“El lejano canto de un pájaro”

Capítulo I

Arrancó una hoja en blanco de su libreta, la arrugó, la escondió en el bolsillo izquierdo de su abrigo y después entre resoplidos, con los cachetes enrojecidos y como para sí mismo, susurró: “No...”. La despedazada hoja apenas superaba la minúscula suma de 4 palabras. Aún así, absorbido por un contenido y tímido ataque de cólera decidió separarla del resto de hojas, todas vacías, que componían su nueva libreta de tapa dura y negra. Los dedos, que ejercían una fuerte e inexplicable presión sobre el bolígrafo, comenzaron a resbalarse, a escurrirse, de sudor confundido entre la tinta azul. Lo intercambiaba repetidamente de una mano a otra, le quitaba la tapa azul y la volvía a colocar, como si estos monótonos y nerviosos ejercicios contribuyeran favorablemente a la labor que se disponía a emprender. Se sentía impotente y propiciaba cobardes pataditas contra la pared de un pequeño rincón de la azotea; asegurándose de que nadie se percatara de su indisimulable  espectáculo de juvenil frustración y tedio. Martín deseaba narrar la historia de sus alrededores desde lo alto de su azotea, sentía la imperiosa necesidad de dar testimonio de cada persona que se cruzara en su destino. “Destino de escritor”, se decía para sí mismo cuando presentía que todo se tornaba absurdo e insípido y  para recordarse  o convencerse de que algo sabía hacer y que había algo que valía la pena en este mundo. A los 11 años lo supo cuando abrió una pequeña antología de poemas de Gustavo Adolfo Bécquer y leyó, con el corazón corriéndole en su pequeño pecho,  Amor Eterno. Ahí descubrió que el mar podrá secarse, que el sol podrá extinguirse, que la tierra es fina y frágil como el cristal y que las campanas de muerte jamás mataran el amor.

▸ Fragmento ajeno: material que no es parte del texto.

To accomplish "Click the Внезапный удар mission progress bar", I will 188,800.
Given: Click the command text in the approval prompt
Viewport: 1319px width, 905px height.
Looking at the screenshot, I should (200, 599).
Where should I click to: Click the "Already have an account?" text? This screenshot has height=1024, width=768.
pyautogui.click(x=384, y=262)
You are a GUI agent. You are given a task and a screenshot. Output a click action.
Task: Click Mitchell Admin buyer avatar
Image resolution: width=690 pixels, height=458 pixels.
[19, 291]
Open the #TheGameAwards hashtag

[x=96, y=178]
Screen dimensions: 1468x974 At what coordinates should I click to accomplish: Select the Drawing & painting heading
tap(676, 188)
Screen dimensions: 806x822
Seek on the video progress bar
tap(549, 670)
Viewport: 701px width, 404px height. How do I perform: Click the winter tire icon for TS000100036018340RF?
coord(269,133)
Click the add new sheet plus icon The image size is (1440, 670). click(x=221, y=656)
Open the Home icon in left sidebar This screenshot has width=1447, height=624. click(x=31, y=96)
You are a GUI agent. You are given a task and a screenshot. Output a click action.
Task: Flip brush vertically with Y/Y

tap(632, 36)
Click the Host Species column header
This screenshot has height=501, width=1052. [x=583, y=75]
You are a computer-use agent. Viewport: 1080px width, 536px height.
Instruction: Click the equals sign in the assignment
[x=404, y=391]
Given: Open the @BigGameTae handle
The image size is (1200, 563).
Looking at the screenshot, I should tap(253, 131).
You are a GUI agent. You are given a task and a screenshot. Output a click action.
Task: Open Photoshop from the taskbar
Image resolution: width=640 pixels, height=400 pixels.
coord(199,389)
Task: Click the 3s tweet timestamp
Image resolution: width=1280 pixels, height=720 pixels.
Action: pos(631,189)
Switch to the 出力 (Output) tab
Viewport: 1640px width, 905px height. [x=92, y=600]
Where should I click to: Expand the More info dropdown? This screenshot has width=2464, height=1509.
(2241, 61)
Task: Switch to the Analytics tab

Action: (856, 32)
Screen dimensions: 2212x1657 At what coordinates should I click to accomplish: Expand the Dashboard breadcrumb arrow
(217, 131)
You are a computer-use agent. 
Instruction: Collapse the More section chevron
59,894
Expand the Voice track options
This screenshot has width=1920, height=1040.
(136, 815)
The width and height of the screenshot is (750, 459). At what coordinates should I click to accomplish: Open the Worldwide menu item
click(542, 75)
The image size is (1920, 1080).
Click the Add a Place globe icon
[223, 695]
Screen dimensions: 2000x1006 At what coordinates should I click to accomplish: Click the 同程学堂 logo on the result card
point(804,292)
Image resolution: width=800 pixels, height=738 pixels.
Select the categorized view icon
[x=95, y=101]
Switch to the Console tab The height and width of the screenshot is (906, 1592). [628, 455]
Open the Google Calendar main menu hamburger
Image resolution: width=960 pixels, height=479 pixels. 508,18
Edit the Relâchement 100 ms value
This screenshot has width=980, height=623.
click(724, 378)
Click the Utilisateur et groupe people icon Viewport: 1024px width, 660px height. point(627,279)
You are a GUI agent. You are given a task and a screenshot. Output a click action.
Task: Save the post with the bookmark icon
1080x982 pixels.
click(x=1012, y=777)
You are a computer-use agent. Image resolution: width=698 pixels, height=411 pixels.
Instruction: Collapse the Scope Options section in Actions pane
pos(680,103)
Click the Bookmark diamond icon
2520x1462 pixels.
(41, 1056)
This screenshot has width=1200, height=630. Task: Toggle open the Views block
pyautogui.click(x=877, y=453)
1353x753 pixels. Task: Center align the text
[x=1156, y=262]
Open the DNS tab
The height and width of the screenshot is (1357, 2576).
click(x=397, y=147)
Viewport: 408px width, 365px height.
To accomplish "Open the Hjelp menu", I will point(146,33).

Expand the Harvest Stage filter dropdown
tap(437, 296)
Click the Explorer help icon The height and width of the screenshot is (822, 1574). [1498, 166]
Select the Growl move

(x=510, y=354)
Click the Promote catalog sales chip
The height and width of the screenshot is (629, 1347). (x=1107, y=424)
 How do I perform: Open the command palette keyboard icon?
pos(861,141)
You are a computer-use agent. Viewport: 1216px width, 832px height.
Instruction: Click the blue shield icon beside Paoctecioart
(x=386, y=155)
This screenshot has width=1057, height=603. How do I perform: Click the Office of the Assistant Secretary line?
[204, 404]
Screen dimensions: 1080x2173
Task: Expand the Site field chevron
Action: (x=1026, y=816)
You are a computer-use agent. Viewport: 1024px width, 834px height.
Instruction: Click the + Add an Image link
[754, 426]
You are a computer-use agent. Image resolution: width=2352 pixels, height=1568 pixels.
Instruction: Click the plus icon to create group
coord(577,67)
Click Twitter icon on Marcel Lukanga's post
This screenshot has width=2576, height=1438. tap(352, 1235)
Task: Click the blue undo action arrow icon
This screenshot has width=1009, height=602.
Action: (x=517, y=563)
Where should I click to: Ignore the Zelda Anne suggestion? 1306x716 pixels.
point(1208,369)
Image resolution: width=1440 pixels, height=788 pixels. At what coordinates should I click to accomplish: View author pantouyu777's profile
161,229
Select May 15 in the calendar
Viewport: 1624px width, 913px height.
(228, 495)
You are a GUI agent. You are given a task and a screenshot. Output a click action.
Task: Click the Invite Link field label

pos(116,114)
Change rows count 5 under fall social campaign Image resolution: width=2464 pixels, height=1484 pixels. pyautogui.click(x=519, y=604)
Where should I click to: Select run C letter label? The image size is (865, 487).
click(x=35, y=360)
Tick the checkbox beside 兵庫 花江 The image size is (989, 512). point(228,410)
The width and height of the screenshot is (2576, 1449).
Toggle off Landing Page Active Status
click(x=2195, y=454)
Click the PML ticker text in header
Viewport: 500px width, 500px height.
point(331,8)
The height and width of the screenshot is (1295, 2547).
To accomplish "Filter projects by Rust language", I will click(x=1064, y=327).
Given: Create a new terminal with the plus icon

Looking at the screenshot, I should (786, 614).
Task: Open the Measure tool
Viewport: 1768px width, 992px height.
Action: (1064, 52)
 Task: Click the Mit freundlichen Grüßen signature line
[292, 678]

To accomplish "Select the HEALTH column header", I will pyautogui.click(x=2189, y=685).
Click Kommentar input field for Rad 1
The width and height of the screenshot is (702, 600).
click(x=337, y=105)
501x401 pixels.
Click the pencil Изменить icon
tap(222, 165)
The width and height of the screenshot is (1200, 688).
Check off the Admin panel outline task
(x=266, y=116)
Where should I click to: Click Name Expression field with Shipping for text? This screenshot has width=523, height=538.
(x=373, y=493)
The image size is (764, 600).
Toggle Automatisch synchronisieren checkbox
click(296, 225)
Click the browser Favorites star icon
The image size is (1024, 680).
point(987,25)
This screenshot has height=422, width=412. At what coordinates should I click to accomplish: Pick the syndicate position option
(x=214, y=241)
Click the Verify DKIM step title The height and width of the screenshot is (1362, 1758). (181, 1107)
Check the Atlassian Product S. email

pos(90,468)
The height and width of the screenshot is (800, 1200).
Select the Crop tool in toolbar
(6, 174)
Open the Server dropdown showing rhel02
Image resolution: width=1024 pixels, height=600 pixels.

Martín creía, casi con devoción religiosa, en el poder que alberga una palabra bien dicha. Desconfiaba de aquellos que renegaban de las pasiones, de los sueños, de las fantasías, de la irracionalidad (como decían aquellos de quienes desconfiaba). A él no le interesaba la lejanía o el tamaño de Plutón, ni los números, ni siquiera reconocer de qué está compuesta una piedra, el ala de una mariposa o la uña roñosa de un humano sucio y descuidado. Una actitud un tanto radical y discutible para su prematura edad. Le parecían pérdidas de tiempo, filisteísmo y pedantería a más no poder. Él prefería observar la amplia gama de colores que aparecían en el ala de una mariposa mientras revoloteaba al calor del sol o las diferentes maneras de vestir que presentaba la luna cada noche, sin cuestionarse cómo ocurría esto, cuál es la causa de esto o aquello. Se limitaba y se conformaba en buscar palabras que evocaran el batir de alas de la mariposa.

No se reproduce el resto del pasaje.